* [Aim of the task]: Copy out every line of the material below without changing anything.

Items from a dataset:
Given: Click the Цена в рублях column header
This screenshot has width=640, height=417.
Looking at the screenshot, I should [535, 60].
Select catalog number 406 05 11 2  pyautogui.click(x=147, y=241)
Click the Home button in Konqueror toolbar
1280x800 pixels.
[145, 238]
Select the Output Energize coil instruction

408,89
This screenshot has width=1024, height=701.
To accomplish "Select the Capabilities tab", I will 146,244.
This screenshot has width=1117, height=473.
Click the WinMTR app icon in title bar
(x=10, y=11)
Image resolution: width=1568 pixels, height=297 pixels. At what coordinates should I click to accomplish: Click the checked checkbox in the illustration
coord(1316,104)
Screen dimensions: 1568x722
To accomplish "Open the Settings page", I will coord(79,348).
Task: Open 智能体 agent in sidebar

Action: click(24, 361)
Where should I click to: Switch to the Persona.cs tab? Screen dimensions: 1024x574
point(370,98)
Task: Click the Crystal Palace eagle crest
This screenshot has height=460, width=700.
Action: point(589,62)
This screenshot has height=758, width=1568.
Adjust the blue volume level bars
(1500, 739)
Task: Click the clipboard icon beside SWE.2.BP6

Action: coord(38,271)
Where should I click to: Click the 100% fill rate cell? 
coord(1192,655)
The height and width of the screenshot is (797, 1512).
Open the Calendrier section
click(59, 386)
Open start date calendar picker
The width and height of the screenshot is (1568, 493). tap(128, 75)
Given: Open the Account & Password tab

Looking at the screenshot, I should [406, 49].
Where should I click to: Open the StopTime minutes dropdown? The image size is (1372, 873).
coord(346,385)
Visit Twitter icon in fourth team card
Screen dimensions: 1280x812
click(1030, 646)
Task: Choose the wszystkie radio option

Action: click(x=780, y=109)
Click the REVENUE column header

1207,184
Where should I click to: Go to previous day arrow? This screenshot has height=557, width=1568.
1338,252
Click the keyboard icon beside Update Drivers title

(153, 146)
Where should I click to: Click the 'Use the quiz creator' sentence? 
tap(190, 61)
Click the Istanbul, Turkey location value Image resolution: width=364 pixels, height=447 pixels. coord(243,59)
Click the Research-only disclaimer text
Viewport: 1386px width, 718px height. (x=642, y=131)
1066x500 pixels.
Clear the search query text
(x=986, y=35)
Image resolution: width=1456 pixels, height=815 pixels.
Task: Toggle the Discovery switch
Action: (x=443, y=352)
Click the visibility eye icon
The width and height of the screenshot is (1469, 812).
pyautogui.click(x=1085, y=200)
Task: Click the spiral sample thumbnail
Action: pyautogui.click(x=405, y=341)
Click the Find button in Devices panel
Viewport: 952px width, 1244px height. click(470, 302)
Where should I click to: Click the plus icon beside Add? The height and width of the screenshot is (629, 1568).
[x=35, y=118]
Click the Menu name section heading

* [Response to this exercise]:
Given: Click the Цена в рублях column header
This screenshot has width=640, height=417.
Looking at the screenshot, I should [535, 60].
Select catalog number 406 05 11 2  pyautogui.click(x=147, y=241)
Click the Home button in Konqueror toolbar
1280x800 pixels.
[145, 238]
Select the Output Energize coil instruction

408,89
This screenshot has width=1024, height=701.
To accomplish "Select the Capabilities tab", I will 146,244.
This screenshot has width=1117, height=473.
Click the WinMTR app icon in title bar
(x=10, y=11)
Image resolution: width=1568 pixels, height=297 pixels. At what coordinates should I click to accomplish: Click the checked checkbox in the illustration
coord(1316,104)
Screen dimensions: 1568x722
To accomplish "Open the Settings page", I will coord(79,348).
Task: Open 智能体 agent in sidebar

Action: click(24, 361)
Where should I click to: Switch to the Persona.cs tab? Screen dimensions: 1024x574
point(370,98)
Task: Click the Crystal Palace eagle crest
This screenshot has height=460, width=700.
Action: point(589,62)
This screenshot has height=758, width=1568.
Adjust the blue volume level bars
(1500, 739)
Task: Click the clipboard icon beside SWE.2.BP6

Action: coord(38,271)
Where should I click to: Click the 100% fill rate cell? 
coord(1192,655)
The height and width of the screenshot is (797, 1512).
Open the Calendrier section
click(59, 386)
Open start date calendar picker
The width and height of the screenshot is (1568, 493). tap(128, 75)
Given: Open the Account & Password tab

Looking at the screenshot, I should [406, 49].
Where should I click to: Open the StopTime minutes dropdown? The image size is (1372, 873).
coord(346,385)
Visit Twitter icon in fourth team card
Screen dimensions: 1280x812
click(1030, 646)
Task: Choose the wszystkie radio option

Action: click(x=780, y=109)
Click the REVENUE column header

1207,184
Where should I click to: Go to previous day arrow? This screenshot has height=557, width=1568.
1338,252
Click the keyboard icon beside Update Drivers title

(153, 146)
Where should I click to: Click the 'Use the quiz creator' sentence? 
tap(190, 61)
Click the Istanbul, Turkey location value Image resolution: width=364 pixels, height=447 pixels. coord(243,59)
Click the Research-only disclaimer text
Viewport: 1386px width, 718px height. (x=642, y=131)
1066x500 pixels.
Clear the search query text
(x=986, y=35)
Image resolution: width=1456 pixels, height=815 pixels.
Task: Toggle the Discovery switch
Action: (x=443, y=352)
Click the visibility eye icon
The width and height of the screenshot is (1469, 812).
pyautogui.click(x=1085, y=200)
Task: Click the spiral sample thumbnail
Action: pyautogui.click(x=405, y=341)
Click the Find button in Devices panel
Viewport: 952px width, 1244px height. click(470, 302)
Where should I click to: Click the plus icon beside Add? The height and width of the screenshot is (629, 1568).
[x=35, y=118]
Click the Menu name section heading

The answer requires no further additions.